Stricter Regulations Will Limit Illegal Logging of Korean Pine

Moscow, July 30, 2010 – The Russian government has introduced measures to protect Korean Pine, a key species found in Amur Tiger habitat in the Russian Far East, WWF and TRAFFIC announced today. Rising global demand for Korean Pine has led to a massive increase in logging, much of it carried out illegally in Russia’s remaining temperate forests.

To help regulate the logging, Russia has listed the Korean Pine in Appendix III of CITES (the Convention on International Trade in Endangered Species of Wild Fauna and Flora). The listing means exports of Korean Pine timber from Russia will need CITES permits, which will make it harder for the illegal timber trade to continue.

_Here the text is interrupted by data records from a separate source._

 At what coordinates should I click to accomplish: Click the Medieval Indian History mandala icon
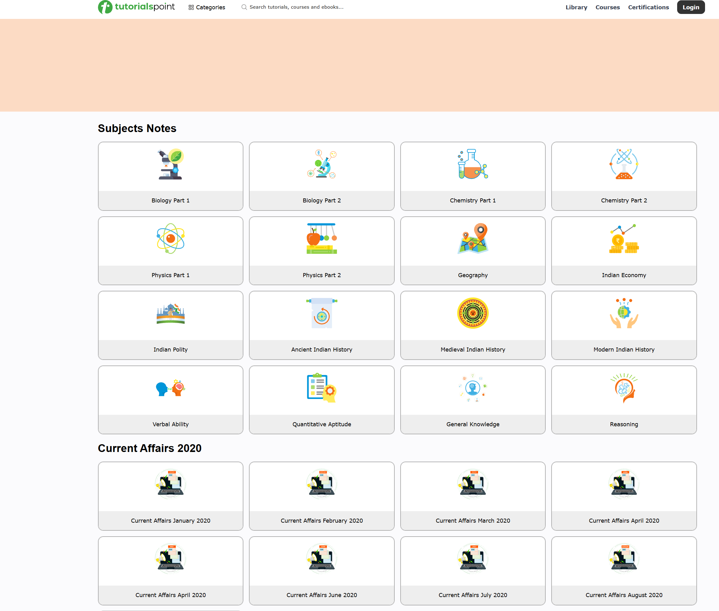pyautogui.click(x=472, y=313)
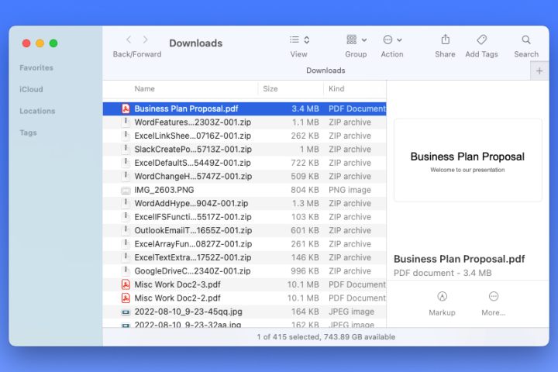This screenshot has height=372, width=558.
Task: Click the Markup icon in preview pane
Action: pos(442,296)
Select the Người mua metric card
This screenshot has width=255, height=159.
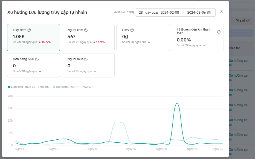click(x=88, y=65)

“TRAFFIC and WWF Russia warmly welcome the measures to regulate the trade in Korean Pine timber, which is good news for the local people whose livelihoods depend on the trade in Korean Pine nuts and for Amur Tigers which live where these trees grow,” said Alexey Vaisman, Senior Program Officer with TRAFFIC Europe-Russia. “The new measures will need to be backed up with appropriate enforcement action,” Vaisman added.

Analysis of export data show an increasing commercial trade in Korean pine over the last decade, despite the global economic downturn that has reduced trade in most timber species. The new measures will benefit the legal pine nut trade in the region, which WWF and TRAFFIC have been promoting as a means of providing legal and sustainable income.

“We hope the listing in CITES will finally help break the system of illegal logging of Korean Pines and help the survival of trade in alternative, sustainable forestry products from the region,” said Evgeny Lepeshkin, Forestry Projects Coordinator with the Amur branch of WWF Russia.

Around 400 Amur Tigers survive in the native Korean Pine forests of the Russian Far East and north-east China, where the pine nuts are an essential food source for tiger prey species.

“The fate of the Amur Tiger is inextricably linked to the safeguard of the Korean Pine,” said Pauline Verheij, joint TRAFFIC and WWF Tiger Trade Program Manager.

On 14 July, the 13 countries with surviving tiger populations drafted a historic declaration on tiger conservation. The declaration commits the countries to double the number of remaining wild tigers by 2022. Currently there are as few as 3,200 wild tigers in the world.

Russia will host a global tiger summit later this year where it is anticipated the declaration will be formally signed.

“Russia is putting in place the kind of measures that will help with the commitment by tiger range countries to double numbers of wild tigers by 2020,” Verheij said.